The United States has succeeded in excluding its domestic companies from the scope of the global minimum tax, opening a serious fissure in international tax cooperation. Under the revised framework agreed by the Organisation for Economic Co-operation and Development (OECD) and the Group of 20 (G20), U.S. big tech companies have been relieved of the global minimum tax burden while simultaneously securing a structure that allows them to retain tax incentives tied to tangible investment. Critics argue that the fundamental purpose of the regime—strengthening taxation of multinational corporations and preventing tax avoidance—has been significantly eroded, with the international tax order yielding to U.S. power politics.
U.S. Reaches Global Minimum Tax Exception Agreement With 145 Countries
According to local media outlets including ABC on the 7th (local time), the U.S. Treasury announced on the 5th that it had reached an agreement with more than 145 countries participating in the OECD–G20 Inclusive Framework (IF) to exempt U.S.-headquartered companies from the global minimum tax under OECD Pillar Two. The IF is an international tax reform body led by the OECD and G20 that has spearheaded revisions to global tax norms, including the introduction of the global minimum tax. The United States, however, has maintained its position that it will preserve its existing corporate tax system and the Net CFC Tested Income (NCTI) regime, which operates on principles similar to a global minimum tax.
Introduced in 2021, the OECD global minimum tax has been in force since January last year in jurisdictions including South Korea, the European Union, and Japan. Designed to prevent multinational companies from shifting profits to low-tax jurisdictions, the regime allows other countries to impose a top-up tax when firms with global revenues exceeding approximately $825 million are subject to an effective tax rate below 15 percent in a given jurisdiction. The measure has widely been interpreted as targeting U.S. big tech firms—such as Google, Amazon, Meta, and Apple—that have generated substantial profits across multiple countries while paying taxes primarily in jurisdictions where their servers are located.

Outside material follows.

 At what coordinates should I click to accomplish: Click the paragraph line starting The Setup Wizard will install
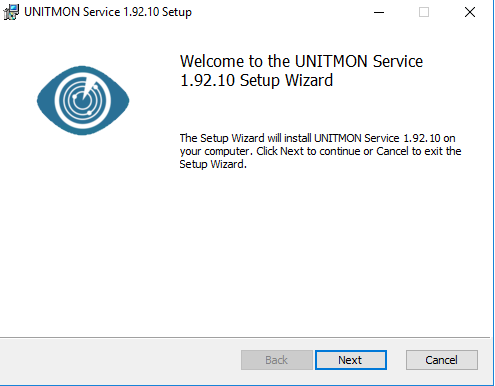pyautogui.click(x=317, y=138)
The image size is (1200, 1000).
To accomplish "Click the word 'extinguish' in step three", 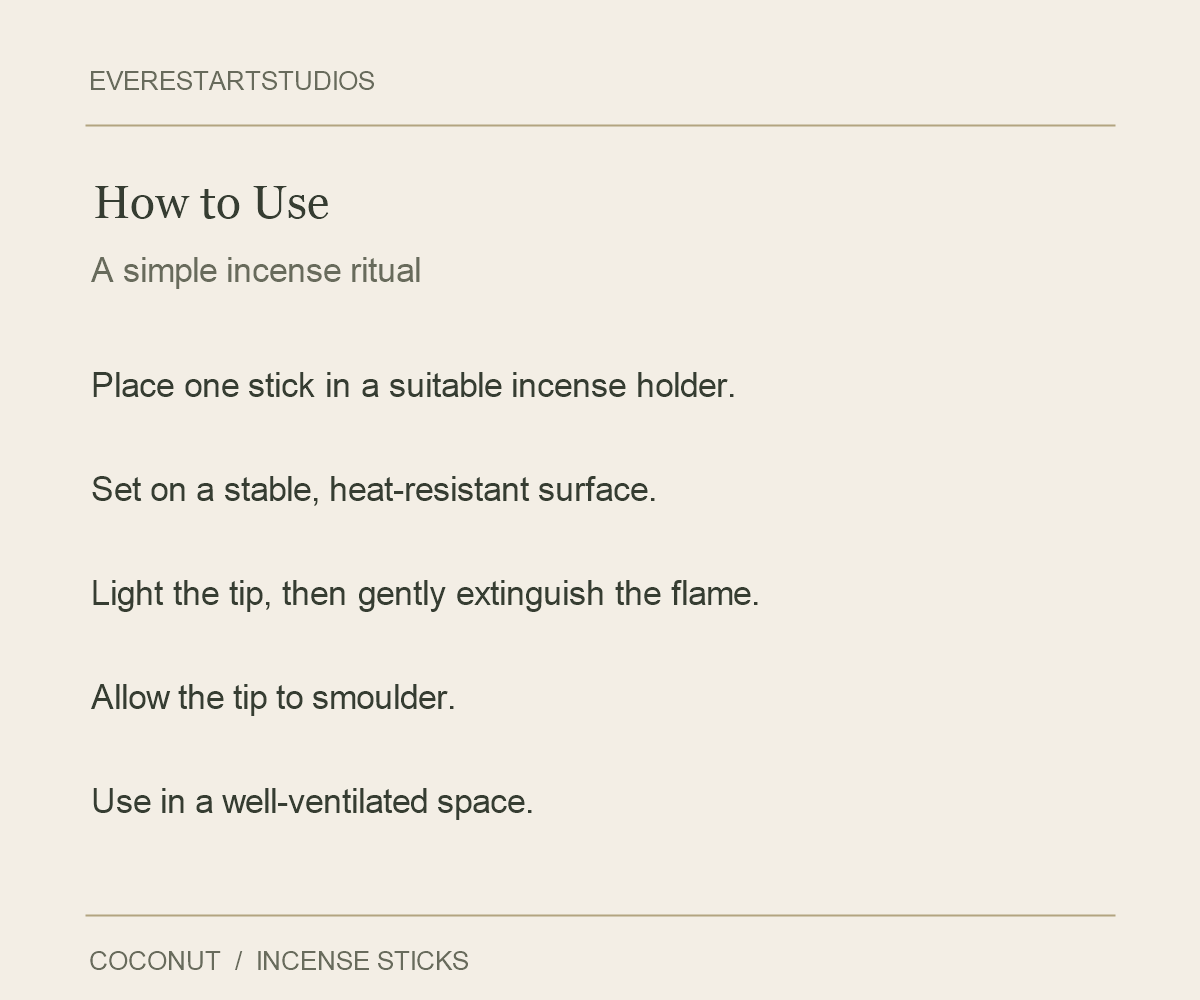I will point(530,594).
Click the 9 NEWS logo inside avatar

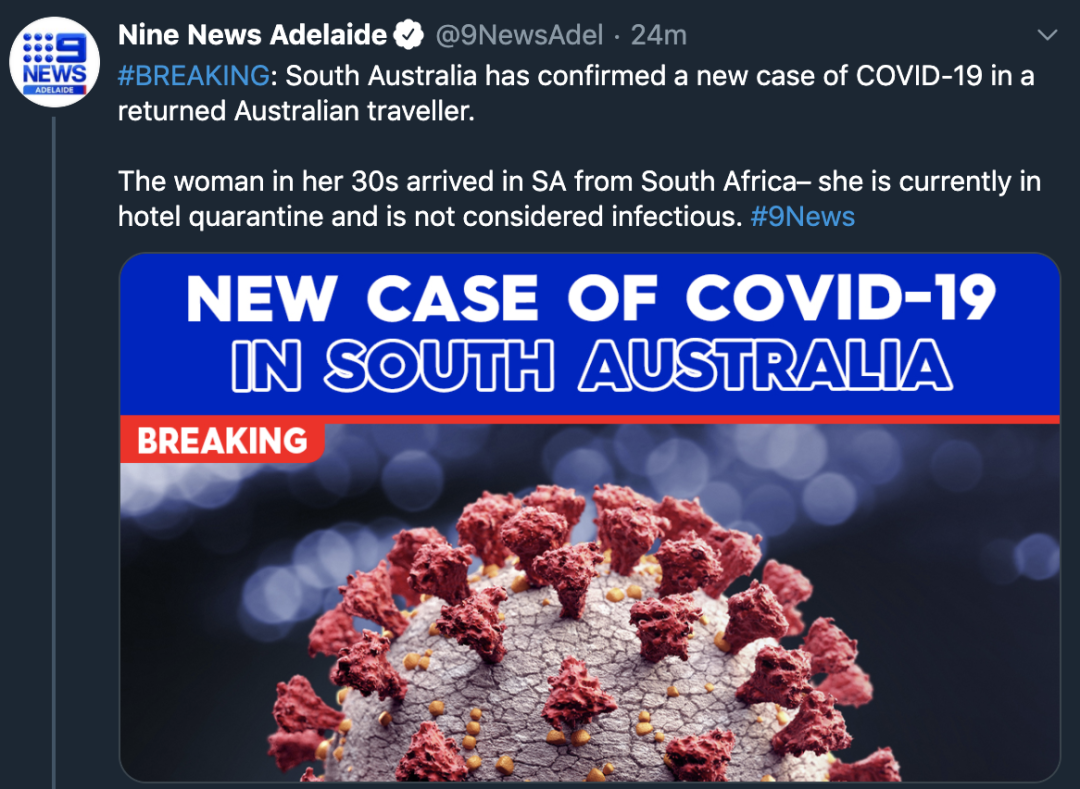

Janet Yellen, who served as U.S. Treasury Secretary under the Joe Biden administration, was a key architect of the global tax agreement and made the adoption of the minimum tax a top priority. At the time, Republicans strongly opposed the plan, arguing that it would undermine U.S. competitiveness. Subsequently, however, the Donald Trump administration moved to reopen negotiations on the broader global minimum tax agreement after withdrawing the so-called retaliatory tax provision during deliberations over the “One Big Beautiful Bill Act” (OBBBA) introduced by Republicans last June. The retaliatory tax clause would have allowed the federal government to impose taxes on investors from countries deemed to levy “unfair foreign taxes” on U.S. companies, including firms with foreign ownership.
Following the negotiations, the Trump administration and Republican leaders offered uniformly positive assessments. Treasury Secretary Scott Bessent described the agreement as “a historic victory that preserves U.S. sovereignty and protects American workers and businesses from extraterritorial overreach.” Senate Finance Committee Chairman Mike Crapo of Idaho and House Ways and Means Committee Chairman Jason Smith of Missouri said in a joint statement that “today marks another important milestone in reversing the Biden administration’s unilateral surrender on global taxation.” OECD Secretary-General Mathias Cormann, who led the renegotiations, characterized the outcome as “a landmark decision in international tax cooperation,” adding that it would help protect national tax bases by reducing tax complexity.

Advantage for Companies With Large-Scale Tangible Investment in the U.S.
The revised IF framework centers on the introduction of a “self-developed qualified domestic minimum top-up tax,” under which multinational enterprises from countries operating their own minimum tax–like systems are exempt from the global minimum tax. Under this standard, the United States’ existing tax structure—combining NCTI taxation on foreign subsidiary income with a statutory corporate tax rate of 21 percent—was recognized as equivalent to a domestic minimum tax. A key change lies in ensuring that various deductions and tax incentives are not disadvantageously reflected in the calculation of the effective tax rate under the global minimum tax. As a result, U.S. big tech companies are excluded from the global minimum tax regime while retaining broad tax incentives linked to tangible investment.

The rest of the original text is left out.